## BEGIN PAGE TEXT
Unfortunately I knew what happened as one of the other message boards I frequent, a Brit added the spoiler, while the rest of us, including the folks on the continent hadn't seen S3. I believe it shows in the UK in September.

I've read a lot of novels, biographies from the Downton timeframe and those folks would be outside "doing something" if the weather was nice. Walking, playing tennis, hunting, etc. Probably goes back to nanny thinking fresh air was important.


----------



## SueDonJ (Feb 18, 2013)

SPOILER BELOW IF YOU HAVEN'T SEEN THE 2/17 EPISODE.












I knew, too, because of the spoiler that I mentioned earlier in this thread.  Roger had posted a link to an interesting article about another similar show from England that we might like.  The article had links underneath it to others and I clicked on one from Vanity magazine that was supposedly about the period fashions.  Then BAM!  Three lines in, "Dan's character, Matthew Crawley, was killed in a car crash during the Season 3 finale which aired Christmas Day in Britain, despite his being named as Britain's best-dressed man."  (Or something very close to that but equally stupid - in content and form.)  WHAT?!?!  Why did you have to include THAT in an article about fashion?!?!  GRRRRRR!!!!!

Then I fumbled all over creation trying to warn about that spoiler.  If any of you thought Roger posted it on purpose PLEASE don't blame him - it was about as innocent as could be.  Whoever knew spoilers can come out of left field like that?!?!

So THEN, what, a week later?  They killed off Sybil!  At that point I figured we'd be lucky if any of the cast survived through the end of the season.   :rofl:


----------



## SueDonJ (Feb 18, 2013)

I started watching Downton during the second season and following it there was another Masterpiece that aired, Upstairs and Downstairs.  PBS seems to follow different "seasons" from the other US networks and I can't figure out if that one is still around anytime??


----------



## SueDonJ (Feb 18, 2013)

Karen G said:


> I think it might be "Call The Midwife" which starts up again in March, I think. It is excellent.
> 
> . . . And I'm just heartbroken over the finale of Downton Abbey.



"Call The Midwife" is so good!  If any readers are interested, it's based on the the memoirs of Jennifer Worth and all three books are great!


----------



## pjrose (Feb 18, 2013)

SueDonJ said:


> . . .
> I knew, too, because of the spoiler that I mentioned earlier in this thread. * Roger had posted a link to an interesting article about another similar show from England that we might like.  *
> 
> . . .



What was the show?  Its link evaporated because of the spoiler issue.  I don't think it was Call the Midwife, though I'd like to see that one too.


----------



## ricoba (Feb 18, 2013)

I didn't watch the series, but I recorded each episode.  So, I am now going to have a Downton Abbey marathon sometime in the near future.


----------



## markbernstein (Feb 18, 2013)

Here's an article from Rolling Stone about the season finale.  Don't read it if you don't want spoilers.  But to put things obscurely, it says you should blame the actors, not the writers.
## END PAGE TEXT
CHALLENGE 1 —
According to the Downton Abbey forum thread, what is "Call The Midwife" based on?
CHALLENGE 2 —
Please continue the Downton Abbey forum thread from the point where it stops.
## BEGIN EXCERPTED RECORDS
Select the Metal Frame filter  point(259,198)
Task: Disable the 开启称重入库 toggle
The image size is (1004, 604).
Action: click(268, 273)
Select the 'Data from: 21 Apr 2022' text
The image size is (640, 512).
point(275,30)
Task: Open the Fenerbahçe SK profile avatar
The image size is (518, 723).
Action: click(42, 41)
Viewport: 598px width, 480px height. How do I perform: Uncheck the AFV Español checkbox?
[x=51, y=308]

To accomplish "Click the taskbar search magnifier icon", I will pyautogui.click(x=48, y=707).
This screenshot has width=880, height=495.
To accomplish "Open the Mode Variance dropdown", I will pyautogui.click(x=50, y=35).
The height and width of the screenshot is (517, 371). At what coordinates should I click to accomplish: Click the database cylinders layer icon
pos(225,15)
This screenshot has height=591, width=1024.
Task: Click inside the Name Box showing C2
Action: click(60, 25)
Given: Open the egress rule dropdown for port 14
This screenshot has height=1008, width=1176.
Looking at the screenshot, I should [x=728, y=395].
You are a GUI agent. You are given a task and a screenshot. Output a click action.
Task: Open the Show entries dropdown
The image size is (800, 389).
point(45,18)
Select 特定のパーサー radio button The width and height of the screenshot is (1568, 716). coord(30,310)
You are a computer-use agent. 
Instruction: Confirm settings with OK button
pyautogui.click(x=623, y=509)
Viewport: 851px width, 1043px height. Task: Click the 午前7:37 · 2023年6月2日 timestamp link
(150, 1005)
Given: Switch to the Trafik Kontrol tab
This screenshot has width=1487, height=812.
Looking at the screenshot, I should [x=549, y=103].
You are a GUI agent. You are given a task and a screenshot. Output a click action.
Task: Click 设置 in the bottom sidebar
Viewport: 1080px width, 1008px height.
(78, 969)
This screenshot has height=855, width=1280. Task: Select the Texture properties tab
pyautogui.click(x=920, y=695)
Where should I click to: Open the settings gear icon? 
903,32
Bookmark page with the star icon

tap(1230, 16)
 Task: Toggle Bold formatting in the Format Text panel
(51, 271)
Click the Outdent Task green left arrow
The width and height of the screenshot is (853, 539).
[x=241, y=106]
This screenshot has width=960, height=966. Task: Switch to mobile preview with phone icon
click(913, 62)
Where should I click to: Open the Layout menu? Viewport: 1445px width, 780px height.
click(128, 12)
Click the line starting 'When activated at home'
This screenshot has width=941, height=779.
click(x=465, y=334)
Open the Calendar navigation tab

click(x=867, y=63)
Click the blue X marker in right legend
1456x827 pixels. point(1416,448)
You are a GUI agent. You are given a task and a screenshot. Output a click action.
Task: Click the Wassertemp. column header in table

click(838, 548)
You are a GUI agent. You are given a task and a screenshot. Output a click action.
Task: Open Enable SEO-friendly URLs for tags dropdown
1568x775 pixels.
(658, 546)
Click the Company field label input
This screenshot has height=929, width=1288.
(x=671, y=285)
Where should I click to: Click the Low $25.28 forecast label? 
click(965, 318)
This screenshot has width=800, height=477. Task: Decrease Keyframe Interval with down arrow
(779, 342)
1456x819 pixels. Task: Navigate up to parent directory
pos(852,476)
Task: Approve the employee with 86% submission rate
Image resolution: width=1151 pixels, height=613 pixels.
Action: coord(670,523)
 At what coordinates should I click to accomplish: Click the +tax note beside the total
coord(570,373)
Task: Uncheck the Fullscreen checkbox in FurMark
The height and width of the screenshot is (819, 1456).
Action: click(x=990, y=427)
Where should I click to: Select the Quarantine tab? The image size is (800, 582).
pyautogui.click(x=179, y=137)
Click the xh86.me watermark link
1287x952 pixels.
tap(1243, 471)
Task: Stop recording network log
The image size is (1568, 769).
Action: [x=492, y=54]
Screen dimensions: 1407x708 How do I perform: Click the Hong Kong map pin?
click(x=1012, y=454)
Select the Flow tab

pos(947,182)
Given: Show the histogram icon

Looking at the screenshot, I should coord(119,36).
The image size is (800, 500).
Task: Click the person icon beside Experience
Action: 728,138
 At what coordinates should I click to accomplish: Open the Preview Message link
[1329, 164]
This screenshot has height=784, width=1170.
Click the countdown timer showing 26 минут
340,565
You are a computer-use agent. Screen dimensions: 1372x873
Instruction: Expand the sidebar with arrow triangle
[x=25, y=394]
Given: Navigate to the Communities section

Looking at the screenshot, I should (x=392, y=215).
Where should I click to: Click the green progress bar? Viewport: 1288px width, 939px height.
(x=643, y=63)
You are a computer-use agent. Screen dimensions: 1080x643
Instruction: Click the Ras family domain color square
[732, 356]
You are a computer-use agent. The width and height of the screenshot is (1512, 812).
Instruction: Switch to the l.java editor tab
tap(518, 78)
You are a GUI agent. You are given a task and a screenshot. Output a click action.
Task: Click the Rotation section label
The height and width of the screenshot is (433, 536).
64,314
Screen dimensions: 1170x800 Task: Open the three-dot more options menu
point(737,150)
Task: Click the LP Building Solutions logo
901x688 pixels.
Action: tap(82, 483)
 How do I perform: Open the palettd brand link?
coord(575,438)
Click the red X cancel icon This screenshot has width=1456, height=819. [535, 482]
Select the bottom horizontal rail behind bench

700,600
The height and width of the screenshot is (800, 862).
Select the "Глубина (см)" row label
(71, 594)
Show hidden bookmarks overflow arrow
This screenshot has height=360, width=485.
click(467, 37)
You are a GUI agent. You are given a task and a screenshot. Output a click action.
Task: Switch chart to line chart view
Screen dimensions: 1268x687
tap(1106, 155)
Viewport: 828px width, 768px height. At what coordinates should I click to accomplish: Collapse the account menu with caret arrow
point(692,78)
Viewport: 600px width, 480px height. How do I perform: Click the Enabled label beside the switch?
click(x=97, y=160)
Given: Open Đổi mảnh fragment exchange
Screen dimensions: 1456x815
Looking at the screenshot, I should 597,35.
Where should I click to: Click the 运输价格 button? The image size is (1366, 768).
## END EXCERPTED RECORDS
EXERCISE OUTPUT 1 —
The memoirs of Jennifer Worth.

EXERCISE OUTPUT 2 —
http://www.rollingstone.com/movies/...recap-i-just-cant-see-a-happy-ending-20130217


----------



## glypnirsgirl (Feb 18, 2013)

Has the season finale been broadcasted, yet?


----------



## Passepartout (Feb 18, 2013)

glypnirsgirl said:


> Has the season finale been broadcasted, yet?



Yes. Last night.


----------



## "Roger" (Feb 18, 2013)

pjrose said:


> What was the show?  Its link evaporated because of the spoiler issue.  I don't think it was Call the Midwife, though I'd like to see that one too.


Mr. Selfridge.  

I can't really say whether it will capture my (our) attention like Downton Abbey.  The gist of the page that I had once linked to was the writer thought that Downton Abbey often got too far fetched just to be sensational.  For that reason, the writer preferred Mr. Selfridge.  Mr. Selfridge has done very well in Britain and was renewed for a second season.


----------



## SDKath (Feb 18, 2013)

Hmmmm, didn't like the season finale.  It seemed like it was 2 hours of "filler" where really nothing happened (except we were introduced to a bunch of new characters whom we could care less about because we had never met them before) and listened to them senselessly quarrel for 1 1/2 hours.  And then out of the blue the last minute happens with no resolution.  

Although I understand that both Cybil and Matthew wanted to leave the show so there was no option for the writers, I felt like the rest of the last 4-5 hours were sort of wasted with no unifying plot.  I dunno.  I loved Season 1, liked Season 2 post war, and just didn't enjoy Season 3 much at all.  Except for the the Bates/jail arc, really nothing happened this season... just lots of "miniplots" that got resolved within an hour or so.

Katherine


----------



## Talent312 (Feb 18, 2013)

At least they implied that the finances had improved, so these boorish peep will be around for a few more seasons... or maybe until Maggie Smith kicks the bucket.

Jacob Lacob in The Daily Beast cites the heavy-handed melodramatic finale in saying, "Those of us who have fallen in love with the series have come to expect more from Downton than spilled milk."
.


----------



## persia (Feb 18, 2013)

It was broadcast on Christmas Day on ITV....



Passepartout said:


> Yes. Last night.


----------



## pjrose (Feb 18, 2013)

"Roger" said:


> Mr. Selfridge.
> 
> I can't really say whether it will capture my (our) attention like Downton Abbey.  The gist of the page that I had once linked to was the writer thought that Downton Abbey often got too far fetched just to be sensational.  For that reason, the writer preferred Mr. Selfridge.  Mr. Selfridge has done very well in Britain and was renewed for a second season.



Thank you!


----------



## Catira (Feb 19, 2013)

I just came upon this series this weekend. Finished seeing all of season 1 in one day!! Looking forward to watching the rest on Netflix


----------



## Karen G (Feb 19, 2013)

"Roger" said:


> Mr. Selfridge.
> 
> I can't really say whether it will capture my (our) attention like Downton Abbey.  The gist of the page that I had once linked to was the writer thought that Downton Abbey often got too far fetched just to be sensational.  For that reason, the writer preferred Mr. Selfridge.  Mr. Selfridge has done very well in Britain and was renewed for a second season.



Looks like this show  will be coming to PBS Masterpiece in March. The preview looks like it's going to be an interesting show.


----------



## tlwmkw (Feb 20, 2013)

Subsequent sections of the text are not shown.